╭──

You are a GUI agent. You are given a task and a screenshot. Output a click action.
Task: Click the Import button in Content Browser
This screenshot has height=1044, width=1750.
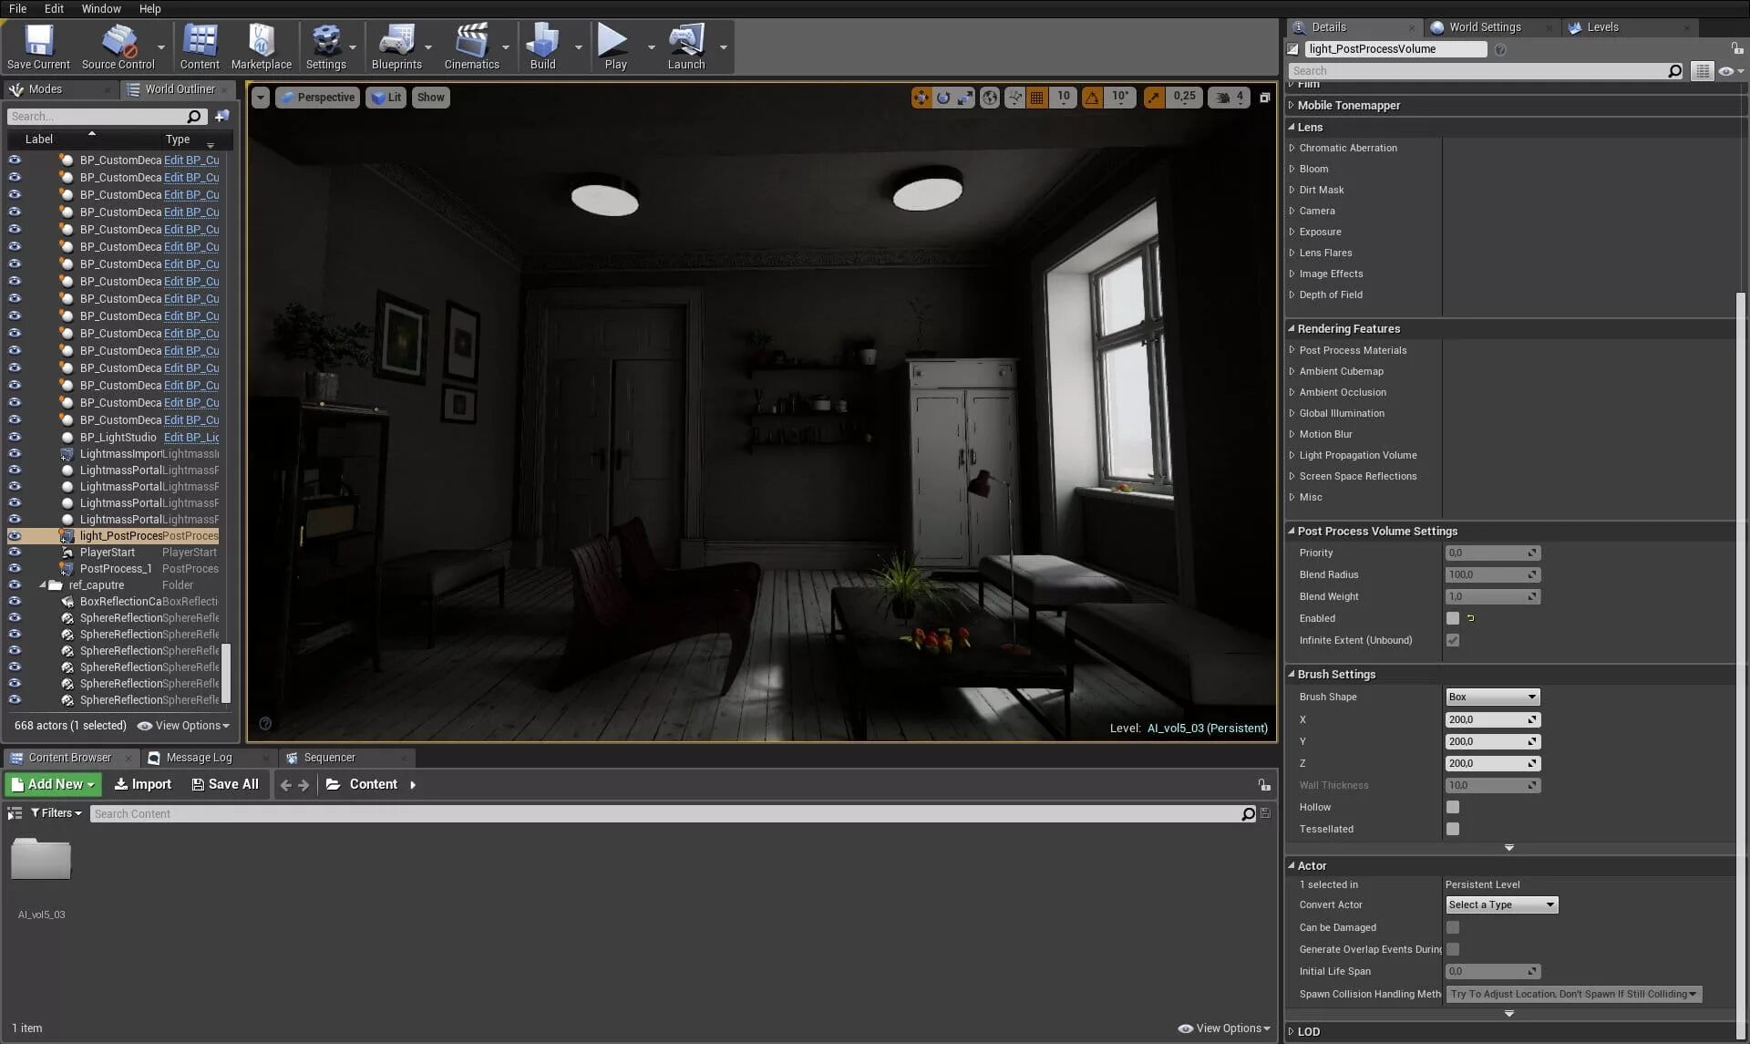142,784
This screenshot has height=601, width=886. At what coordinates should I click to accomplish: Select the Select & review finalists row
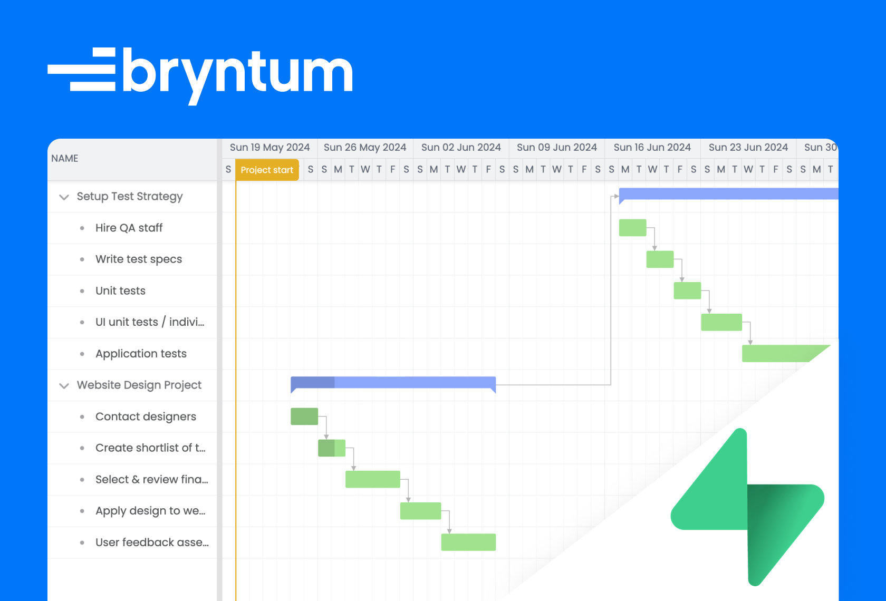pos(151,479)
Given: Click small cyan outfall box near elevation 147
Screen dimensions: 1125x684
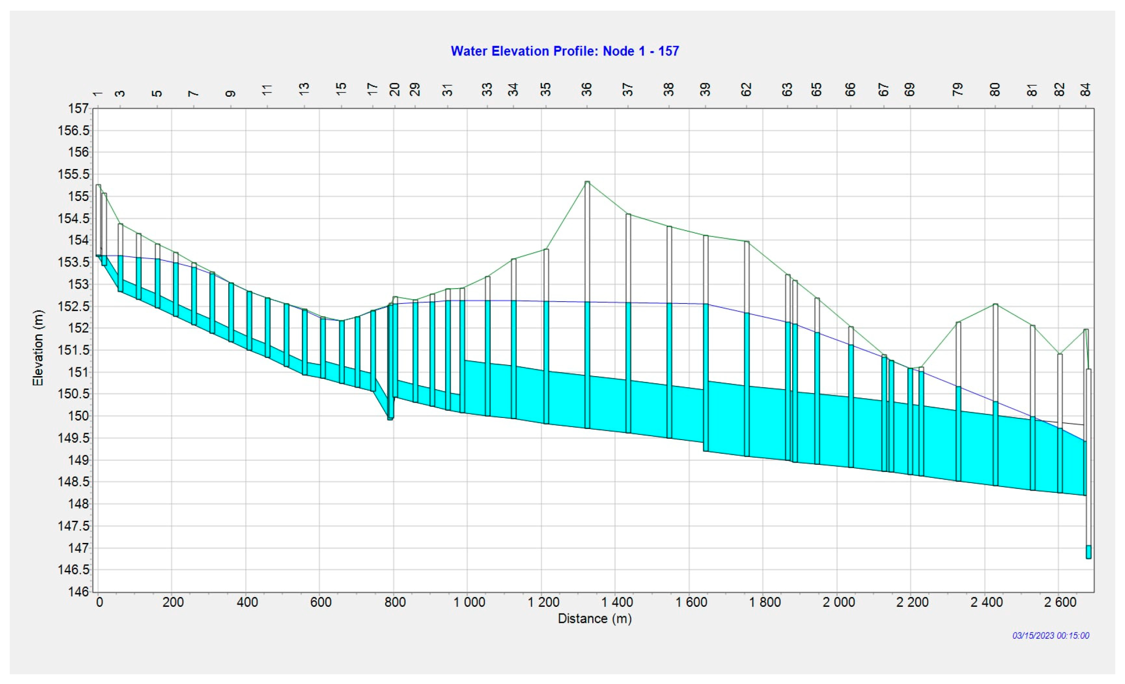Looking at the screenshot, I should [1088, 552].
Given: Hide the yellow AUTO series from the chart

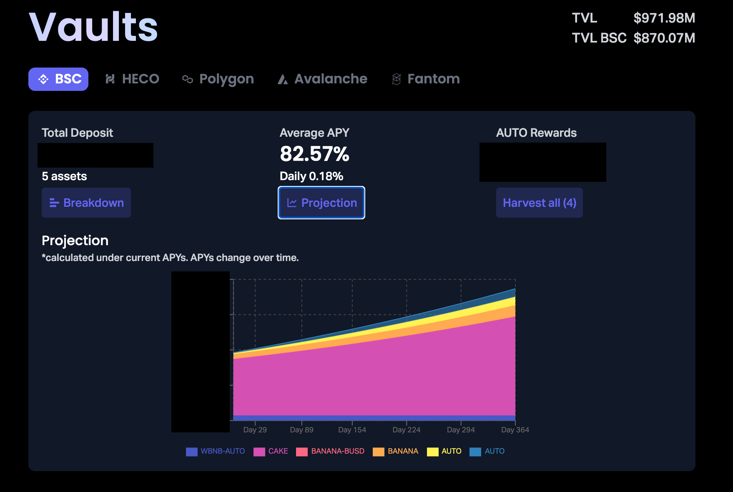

╰──

--- Assignment ---
Nothing but the lines from the one holding "Screen dimensions: 1125x684" through the final line of the entries should be retyped, exactly as they stand and without pictures.

--- Response box ---
Screen dimensions: 1125x684
Looking at the screenshot, I should [1088, 552].
Given: Hide the yellow AUTO series from the chart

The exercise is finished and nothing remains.